What followed thereafter has been a saga of painstaking research and eye-opening discoveries over a course of three decades. It turned out that the corpse, discovered close to the Austrian-Italian border, was of Ötzi the Iceman, a name given by scientists to a man living approximately 5,300 years ago, or close to 3,300 BC when civilisation was slowly shifting from the stone age to the copper age.
Thirty-five years have passed since the Simons discovered Ötzi's corpse, and now we know with close certainty what was Ötzi doing so high up in the mountains, what he ate, the weapons and tools he carried and most importantly, how he died.
As subsequent investigations, including a CT scan, revealed, Ötzi was tragically shot in the back of his shoulder with an arrow from a distance of about 30 metres, or 100 feet.
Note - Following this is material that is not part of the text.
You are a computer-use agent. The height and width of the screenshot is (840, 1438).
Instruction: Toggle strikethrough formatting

The arrow pierced the subclavian artery, leading to his quick death soon after due to loss of blood. When he was shot, Ötzi carried an innovative copper axe alongside stone tools and a bow and arrow. The fact that the bow remained unused made it clear that he had been taken by surprise.
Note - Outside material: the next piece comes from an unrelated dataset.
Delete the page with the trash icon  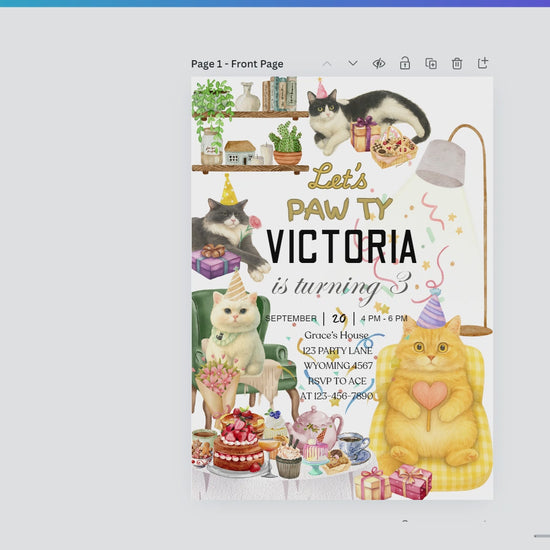[457, 63]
Further examination of Ötzi's corpse revealed that when he died, he was about 46 years old, a fair achievement in those times, and lived a hard life. He had a broken nose and fractured ribs and significant wear and tear of joints around his hips, shoulders, knees and spine - indications of frequent fights and travels. Ötzi's body is now preserved in the South Tyrol Museum of Archaeology in Bolzano, Italy, and receives a fair share of curious visitors.

Scientists and officials who investigated Ötzi's body and the circumstances of his death, including Detective Chief Inspector Alexander Horn from the Munich Police Department who was contacted by the South Tyrol Museum's director Angelika Fleckinger, found that Ötzi engaged in a hand-to-hand fight with someone a day before he was shot. He probably won the fight, evidenced by a single defensive wound in his right hand.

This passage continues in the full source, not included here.